Work instruction | The answer should contain every record below, output exactly.

--------------------------------

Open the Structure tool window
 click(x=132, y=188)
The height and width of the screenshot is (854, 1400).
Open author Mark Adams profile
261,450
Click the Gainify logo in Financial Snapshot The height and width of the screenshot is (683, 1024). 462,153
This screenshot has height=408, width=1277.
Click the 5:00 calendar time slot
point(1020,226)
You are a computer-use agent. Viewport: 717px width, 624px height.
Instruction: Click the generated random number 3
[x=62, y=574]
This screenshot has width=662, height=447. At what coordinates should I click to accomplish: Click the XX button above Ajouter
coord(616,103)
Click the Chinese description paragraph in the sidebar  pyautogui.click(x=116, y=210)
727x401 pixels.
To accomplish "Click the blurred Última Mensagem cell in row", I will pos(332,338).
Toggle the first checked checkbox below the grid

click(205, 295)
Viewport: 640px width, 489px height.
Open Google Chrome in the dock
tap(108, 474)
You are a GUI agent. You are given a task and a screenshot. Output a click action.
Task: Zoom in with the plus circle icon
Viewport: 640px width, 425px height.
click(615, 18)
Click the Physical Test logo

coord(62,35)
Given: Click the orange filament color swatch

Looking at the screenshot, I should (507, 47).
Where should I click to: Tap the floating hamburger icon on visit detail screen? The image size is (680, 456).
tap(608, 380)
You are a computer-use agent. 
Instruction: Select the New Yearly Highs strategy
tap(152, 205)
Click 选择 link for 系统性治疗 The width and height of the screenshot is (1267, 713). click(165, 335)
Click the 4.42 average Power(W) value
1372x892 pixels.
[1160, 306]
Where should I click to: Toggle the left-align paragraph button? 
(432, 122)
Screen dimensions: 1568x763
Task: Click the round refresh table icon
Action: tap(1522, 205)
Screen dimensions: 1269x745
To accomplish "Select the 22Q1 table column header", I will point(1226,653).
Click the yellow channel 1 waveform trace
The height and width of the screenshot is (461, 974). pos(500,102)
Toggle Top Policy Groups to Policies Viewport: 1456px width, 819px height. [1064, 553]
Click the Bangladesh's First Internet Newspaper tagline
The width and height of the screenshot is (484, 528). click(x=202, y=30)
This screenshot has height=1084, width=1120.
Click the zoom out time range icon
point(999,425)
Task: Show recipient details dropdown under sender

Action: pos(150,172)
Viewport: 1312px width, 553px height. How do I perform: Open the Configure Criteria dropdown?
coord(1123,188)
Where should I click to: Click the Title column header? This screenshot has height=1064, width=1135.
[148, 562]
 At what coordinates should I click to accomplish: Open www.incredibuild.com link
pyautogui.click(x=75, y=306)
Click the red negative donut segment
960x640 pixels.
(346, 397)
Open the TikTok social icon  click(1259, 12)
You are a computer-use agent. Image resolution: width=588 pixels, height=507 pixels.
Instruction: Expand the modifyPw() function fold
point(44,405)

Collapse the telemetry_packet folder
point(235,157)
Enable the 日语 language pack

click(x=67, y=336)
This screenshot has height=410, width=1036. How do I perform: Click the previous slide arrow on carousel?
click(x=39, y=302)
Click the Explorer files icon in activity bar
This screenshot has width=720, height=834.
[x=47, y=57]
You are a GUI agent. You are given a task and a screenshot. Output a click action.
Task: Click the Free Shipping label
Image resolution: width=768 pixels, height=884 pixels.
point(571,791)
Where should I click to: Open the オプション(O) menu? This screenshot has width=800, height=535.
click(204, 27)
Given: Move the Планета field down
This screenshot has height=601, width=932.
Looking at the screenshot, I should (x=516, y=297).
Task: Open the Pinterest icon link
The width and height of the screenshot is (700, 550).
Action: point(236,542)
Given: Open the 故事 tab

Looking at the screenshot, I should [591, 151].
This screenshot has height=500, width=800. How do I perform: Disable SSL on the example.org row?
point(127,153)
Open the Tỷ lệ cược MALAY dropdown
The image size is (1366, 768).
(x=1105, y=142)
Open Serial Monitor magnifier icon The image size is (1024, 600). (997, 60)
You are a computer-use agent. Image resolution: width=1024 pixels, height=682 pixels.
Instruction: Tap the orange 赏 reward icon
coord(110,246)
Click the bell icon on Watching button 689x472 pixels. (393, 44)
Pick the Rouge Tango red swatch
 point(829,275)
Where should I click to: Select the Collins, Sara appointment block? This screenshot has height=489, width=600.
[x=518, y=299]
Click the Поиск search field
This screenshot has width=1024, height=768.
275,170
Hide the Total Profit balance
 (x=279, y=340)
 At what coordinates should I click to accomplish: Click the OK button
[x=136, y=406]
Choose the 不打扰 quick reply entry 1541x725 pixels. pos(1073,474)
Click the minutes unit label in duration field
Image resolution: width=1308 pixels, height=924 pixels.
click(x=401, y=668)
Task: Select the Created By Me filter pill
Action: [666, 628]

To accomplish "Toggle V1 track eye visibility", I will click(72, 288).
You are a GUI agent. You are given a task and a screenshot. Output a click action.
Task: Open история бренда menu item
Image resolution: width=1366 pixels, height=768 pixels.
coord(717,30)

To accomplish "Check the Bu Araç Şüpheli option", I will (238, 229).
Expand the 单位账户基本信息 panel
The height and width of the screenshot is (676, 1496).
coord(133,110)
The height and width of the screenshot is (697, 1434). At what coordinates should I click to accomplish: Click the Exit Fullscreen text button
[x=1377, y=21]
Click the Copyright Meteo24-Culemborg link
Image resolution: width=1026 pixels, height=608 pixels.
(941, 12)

--------------------------------

Completed task |
Open the Structure tool window
 click(x=132, y=188)
The height and width of the screenshot is (854, 1400).
Open author Mark Adams profile
261,450
Click the Gainify logo in Financial Snapshot The height and width of the screenshot is (683, 1024). 462,153
This screenshot has height=408, width=1277.
Click the 5:00 calendar time slot
point(1020,226)
You are a computer-use agent. Viewport: 717px width, 624px height.
Instruction: Click the generated random number 3
[x=62, y=574]
This screenshot has width=662, height=447. At what coordinates should I click to accomplish: Click the XX button above Ajouter
coord(616,103)
Click the Chinese description paragraph in the sidebar  pyautogui.click(x=116, y=210)
727x401 pixels.
To accomplish "Click the blurred Última Mensagem cell in row", I will pos(332,338).
Toggle the first checked checkbox below the grid

click(205, 295)
Viewport: 640px width, 489px height.
Open Google Chrome in the dock
tap(108, 474)
You are a GUI agent. You are given a task and a screenshot. Output a click action.
Task: Zoom in with the plus circle icon
Viewport: 640px width, 425px height.
click(615, 18)
Click the Physical Test logo

coord(62,35)
Given: Click the orange filament color swatch

Looking at the screenshot, I should (507, 47).
Where should I click to: Tap the floating hamburger icon on visit detail screen? The image size is (680, 456).
tap(608, 380)
You are a computer-use agent. 
Instruction: Select the New Yearly Highs strategy
tap(152, 205)
Click 选择 link for 系统性治疗 The width and height of the screenshot is (1267, 713). click(165, 335)
Click the 4.42 average Power(W) value
1372x892 pixels.
[1160, 306]
Where should I click to: Toggle the left-align paragraph button? 
(432, 122)
Screen dimensions: 1568x763
Task: Click the round refresh table icon
Action: tap(1522, 205)
Screen dimensions: 1269x745
To accomplish "Select the 22Q1 table column header", I will point(1226,653).
Click the yellow channel 1 waveform trace
The height and width of the screenshot is (461, 974). pos(500,102)
Toggle Top Policy Groups to Policies Viewport: 1456px width, 819px height. [1064, 553]
Click the Bangladesh's First Internet Newspaper tagline
The width and height of the screenshot is (484, 528). click(x=202, y=30)
This screenshot has height=1084, width=1120.
Click the zoom out time range icon
point(999,425)
Task: Show recipient details dropdown under sender

Action: pos(150,172)
Viewport: 1312px width, 553px height. How do I perform: Open the Configure Criteria dropdown?
coord(1123,188)
Where should I click to: Click the Title column header? This screenshot has height=1064, width=1135.
[148, 562]
 At what coordinates should I click to accomplish: Open www.incredibuild.com link
pyautogui.click(x=75, y=306)
Click the red negative donut segment
960x640 pixels.
(346, 397)
Open the TikTok social icon  click(1259, 12)
You are a computer-use agent. Image resolution: width=588 pixels, height=507 pixels.
Instruction: Expand the modifyPw() function fold
point(44,405)

Collapse the telemetry_packet folder
point(235,157)
Enable the 日语 language pack

click(x=67, y=336)
This screenshot has height=410, width=1036. How do I perform: Click the previous slide arrow on carousel?
click(x=39, y=302)
Click the Explorer files icon in activity bar
This screenshot has width=720, height=834.
[x=47, y=57]
You are a GUI agent. You are given a task and a screenshot. Output a click action.
Task: Click the Free Shipping label
Image resolution: width=768 pixels, height=884 pixels.
point(571,791)
Where should I click to: Open the オプション(O) menu? This screenshot has width=800, height=535.
click(204, 27)
Given: Move the Планета field down
This screenshot has height=601, width=932.
Looking at the screenshot, I should (x=516, y=297).
Task: Open the Pinterest icon link
The width and height of the screenshot is (700, 550).
Action: point(236,542)
Given: Open the 故事 tab

Looking at the screenshot, I should [591, 151].
This screenshot has height=500, width=800. How do I perform: Disable SSL on the example.org row?
point(127,153)
Open the Tỷ lệ cược MALAY dropdown
The image size is (1366, 768).
(x=1105, y=142)
Open Serial Monitor magnifier icon The image size is (1024, 600). (997, 60)
You are a computer-use agent. Image resolution: width=1024 pixels, height=682 pixels.
Instruction: Tap the orange 赏 reward icon
coord(110,246)
Click the bell icon on Watching button 689x472 pixels. (393, 44)
Pick the Rouge Tango red swatch
 point(829,275)
Where should I click to: Select the Collins, Sara appointment block? This screenshot has height=489, width=600.
[x=518, y=299]
Click the Поиск search field
This screenshot has width=1024, height=768.
275,170
Hide the Total Profit balance
 (x=279, y=340)
 At what coordinates should I click to accomplish: Click the OK button
[x=136, y=406]
Choose the 不打扰 quick reply entry 1541x725 pixels. pos(1073,474)
Click the minutes unit label in duration field
Image resolution: width=1308 pixels, height=924 pixels.
click(x=401, y=668)
Task: Select the Created By Me filter pill
Action: [666, 628]

To accomplish "Toggle V1 track eye visibility", I will click(72, 288).
You are a GUI agent. You are given a task and a screenshot. Output a click action.
Task: Open история бренда menu item
Image resolution: width=1366 pixels, height=768 pixels.
coord(717,30)

To accomplish "Check the Bu Araç Şüpheli option", I will (238, 229).
Expand the 单位账户基本信息 panel
The height and width of the screenshot is (676, 1496).
coord(133,110)
The height and width of the screenshot is (697, 1434). At what coordinates should I click to accomplish: Click the Exit Fullscreen text button
[x=1377, y=21]
Click the Copyright Meteo24-Culemborg link
Image resolution: width=1026 pixels, height=608 pixels.
(941, 12)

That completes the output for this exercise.